> Problem requirements: Please retype the records below exactly as they appear, but leave out the pictures.
======== Available data ========
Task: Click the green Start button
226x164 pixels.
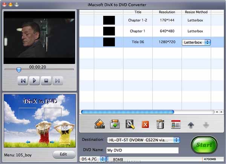Action: click(x=204, y=145)
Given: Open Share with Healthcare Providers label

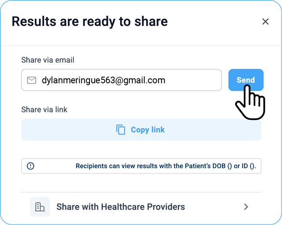Looking at the screenshot, I should click(121, 207).
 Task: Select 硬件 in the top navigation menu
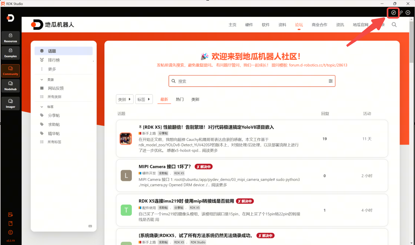[x=249, y=25]
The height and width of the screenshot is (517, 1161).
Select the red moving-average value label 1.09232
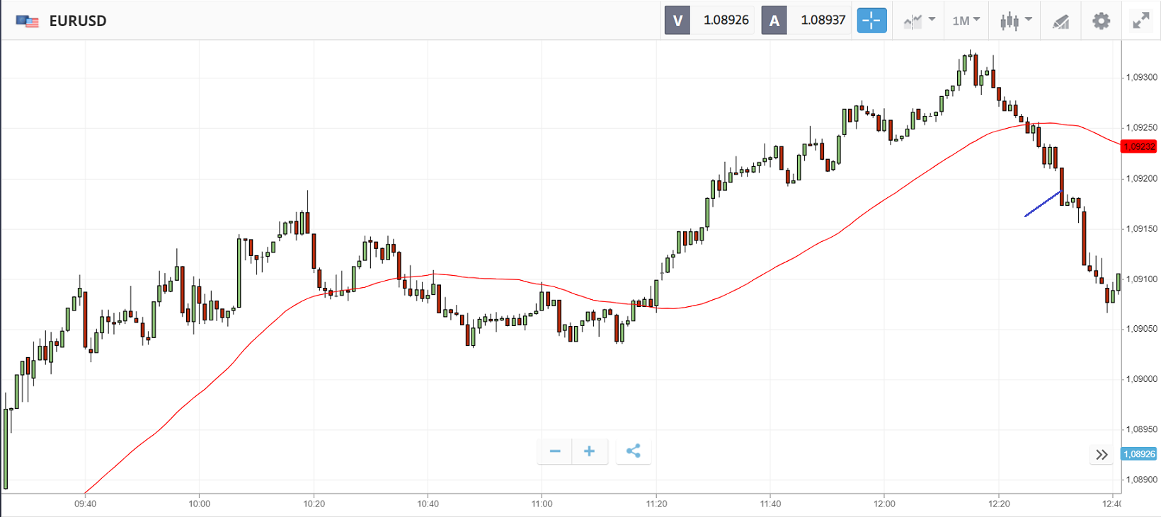coord(1139,146)
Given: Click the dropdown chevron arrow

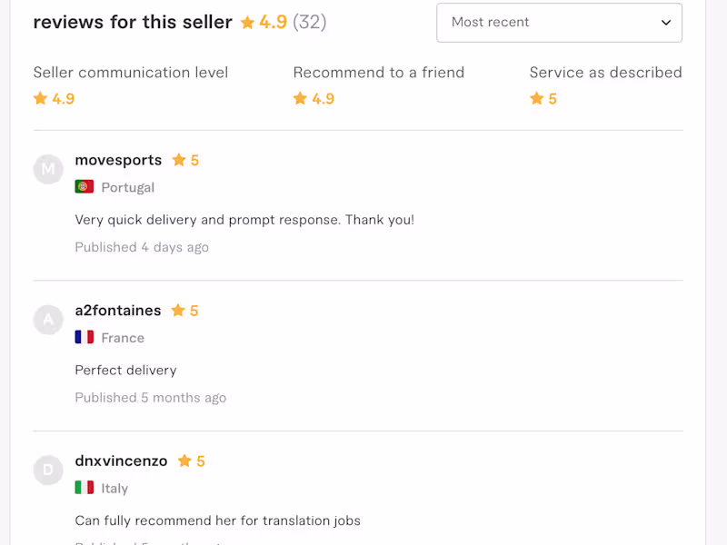Looking at the screenshot, I should pyautogui.click(x=666, y=23).
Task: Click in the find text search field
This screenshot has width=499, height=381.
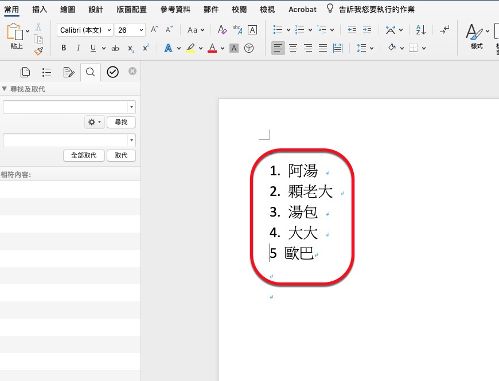Action: (x=65, y=107)
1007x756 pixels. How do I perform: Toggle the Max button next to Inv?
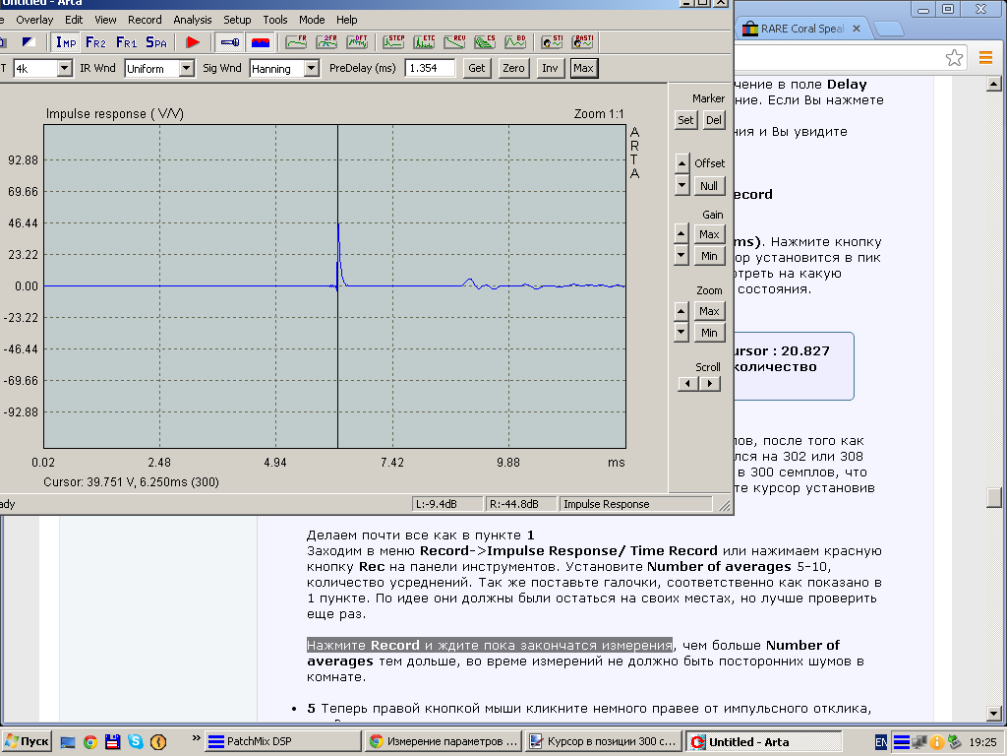point(583,68)
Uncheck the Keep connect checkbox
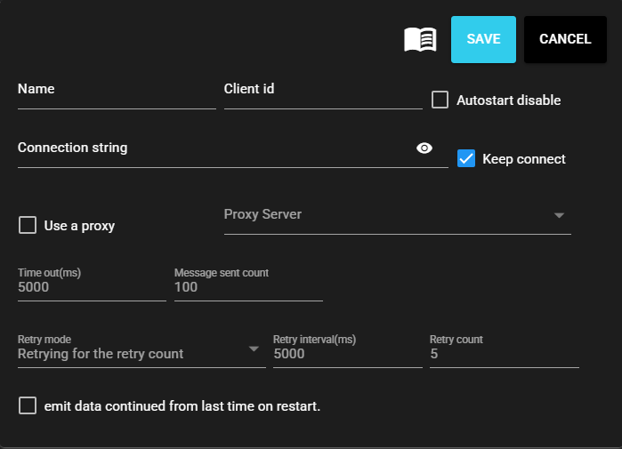The image size is (622, 449). point(465,158)
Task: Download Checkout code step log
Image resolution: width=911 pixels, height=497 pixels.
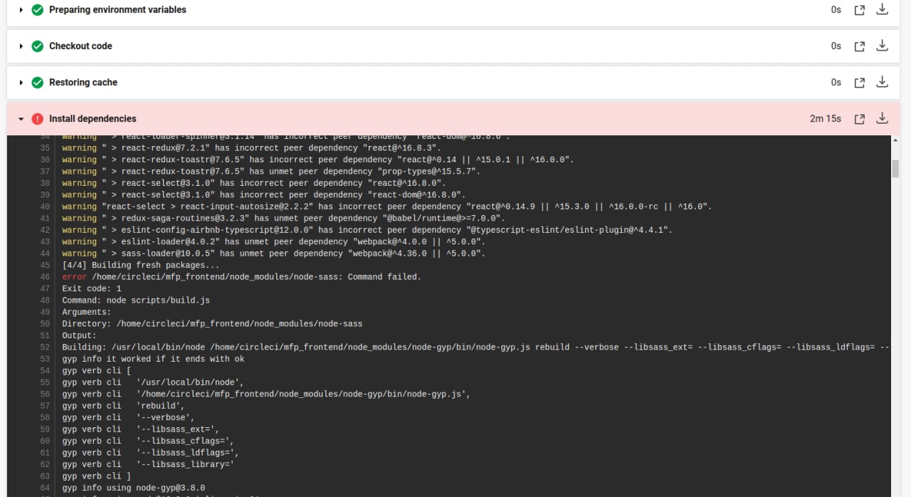Action: pos(882,46)
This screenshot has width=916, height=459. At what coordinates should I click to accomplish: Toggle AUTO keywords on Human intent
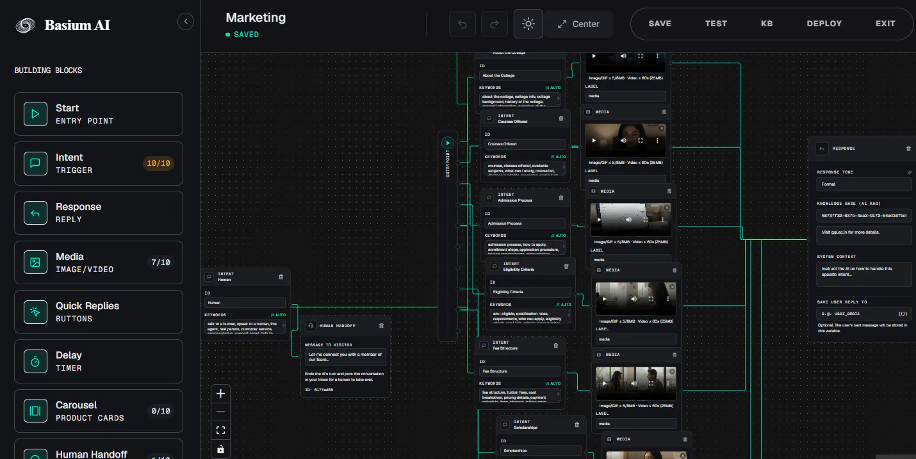pyautogui.click(x=278, y=315)
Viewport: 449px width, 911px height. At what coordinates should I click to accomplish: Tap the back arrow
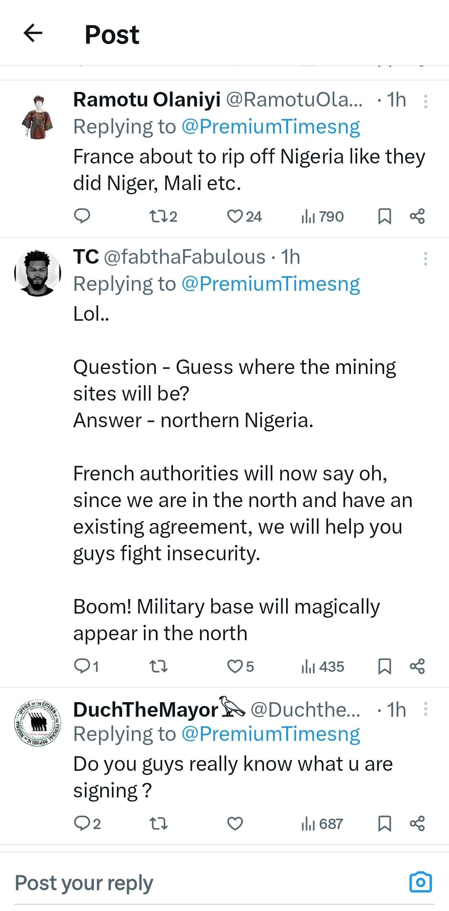pos(33,33)
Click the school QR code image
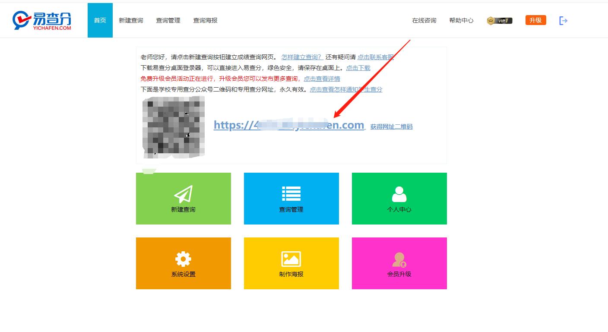Viewport: 608px width, 332px height. [x=174, y=127]
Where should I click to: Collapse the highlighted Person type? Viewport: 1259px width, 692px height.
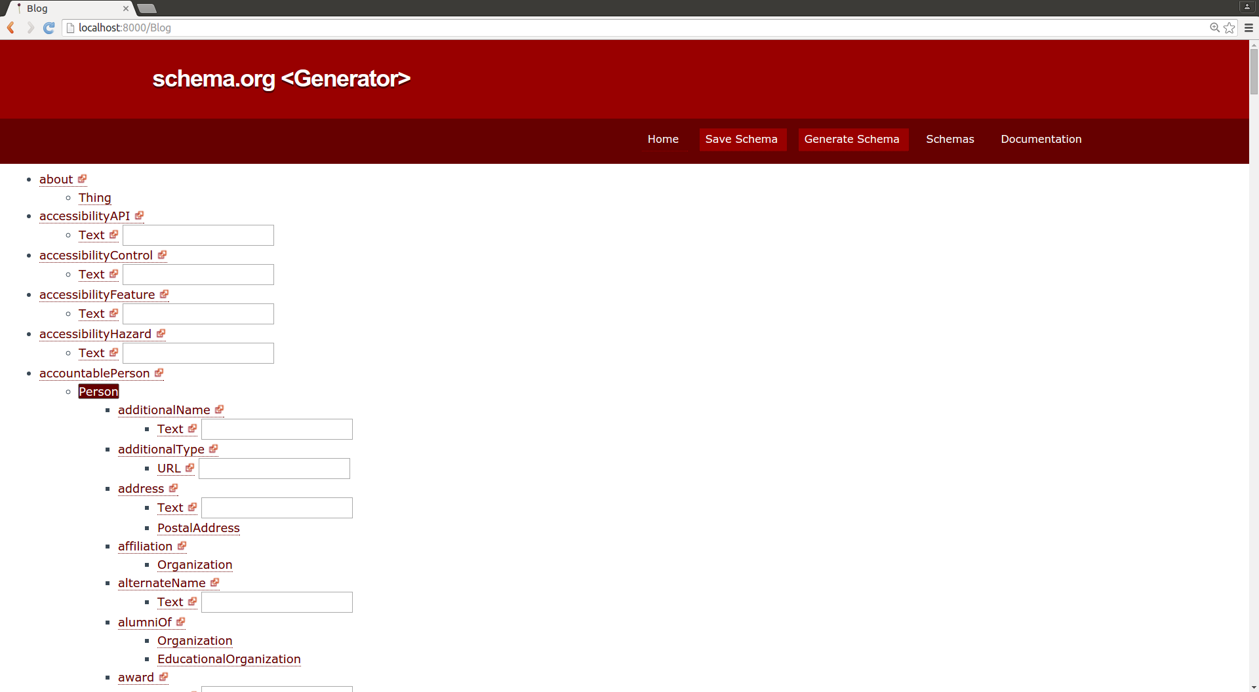click(98, 391)
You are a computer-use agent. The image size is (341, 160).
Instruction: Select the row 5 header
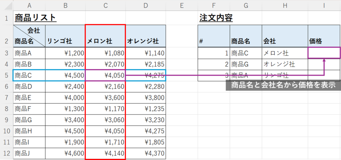tap(6, 75)
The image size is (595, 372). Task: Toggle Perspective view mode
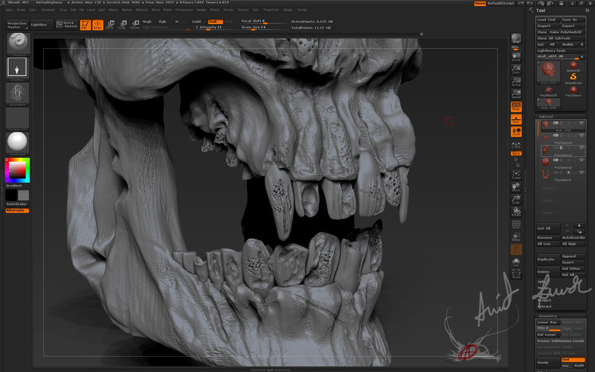tap(516, 106)
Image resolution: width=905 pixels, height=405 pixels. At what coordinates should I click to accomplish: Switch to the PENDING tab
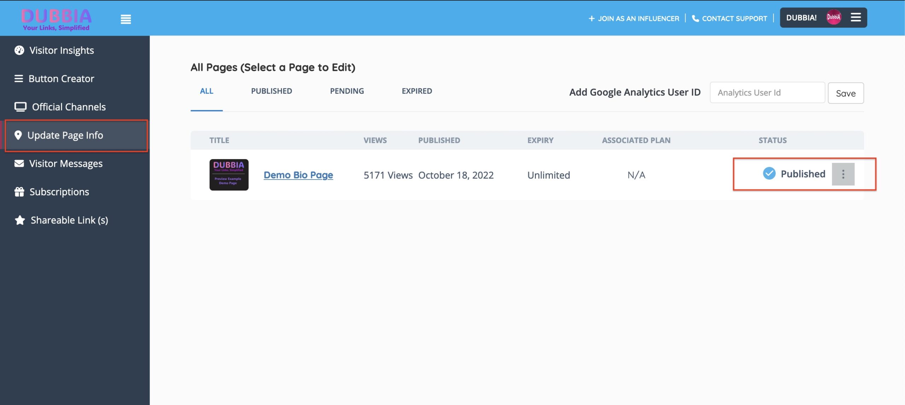point(347,91)
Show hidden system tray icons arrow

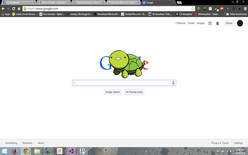pos(214,152)
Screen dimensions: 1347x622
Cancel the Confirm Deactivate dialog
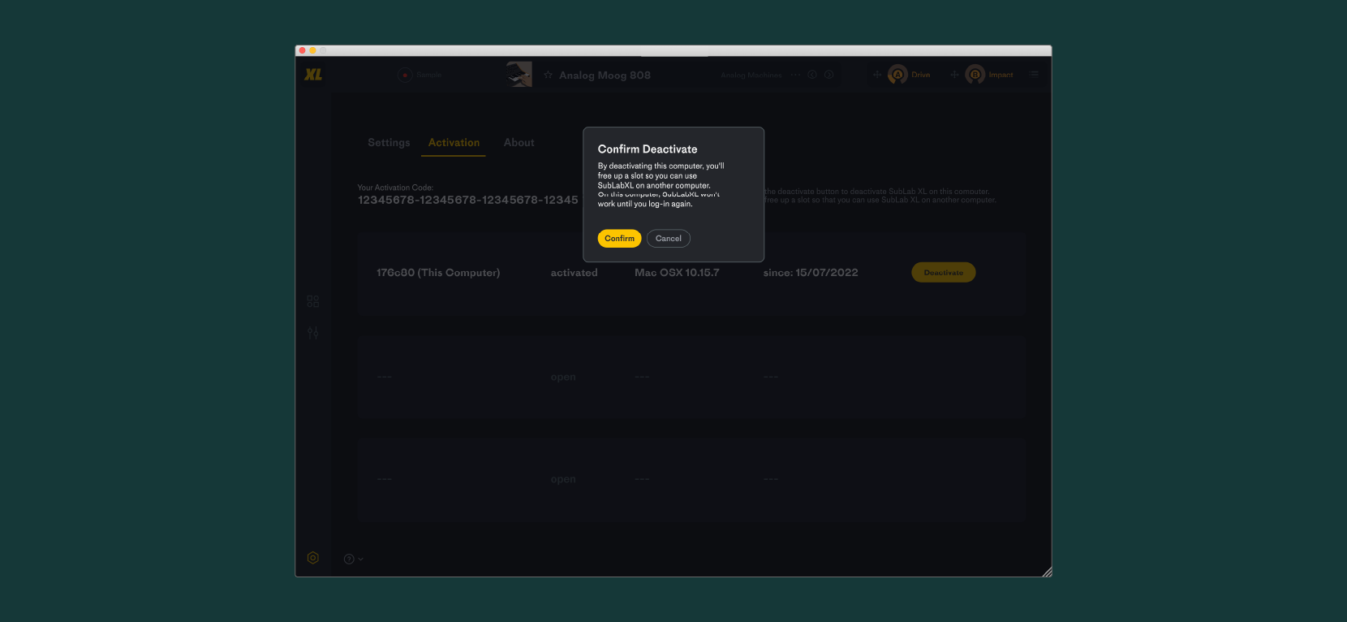pos(669,239)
========
> Solution for this exercise:
Task: Click the green Start button
226x164 pixels.
Action: click(x=204, y=145)
Given: Open Share with Healthcare Providers label

Looking at the screenshot, I should click(121, 207).
 Task: Select 硬件 in the top navigation menu
[x=249, y=25]
The height and width of the screenshot is (517, 1161).
Select the red moving-average value label 1.09232
coord(1139,146)
Given: Click the dropdown chevron arrow

Looking at the screenshot, I should pyautogui.click(x=666, y=23).
Task: Click in the find text search field
This screenshot has width=499, height=381.
Action: (x=65, y=107)
1007x756 pixels. How do I perform: Toggle the Max button next to Inv?
point(583,68)
Uncheck the Keep connect checkbox
The image size is (622, 449). point(465,158)
Task: Download Checkout code step log
Image resolution: width=911 pixels, height=497 pixels.
Action: pos(882,46)
This screenshot has width=916, height=459. At what coordinates should I click to accomplish: Toggle AUTO keywords on Human intent
pyautogui.click(x=278, y=315)
Viewport: 449px width, 911px height. At what coordinates should I click to accomplish: Tap the back arrow
pos(33,33)
Click the school QR code image
Viewport: 608px width, 332px height. [x=174, y=127]
Where should I click to: Collapse the highlighted Person type? Viewport: 1259px width, 692px height.
click(98, 391)
You are a computer-use agent. The image size is (341, 160).
Instruction: Select the row 5 header
tap(6, 75)
The image size is (595, 372). Task: Toggle Perspective view mode
tap(516, 106)
Image resolution: width=905 pixels, height=405 pixels. At what coordinates should I click to accomplish: Switch to the PENDING tab
point(347,91)
Show hidden system tray icons arrow

pos(214,152)
Screen dimensions: 1347x622
Cancel the Confirm Deactivate dialog
pos(669,239)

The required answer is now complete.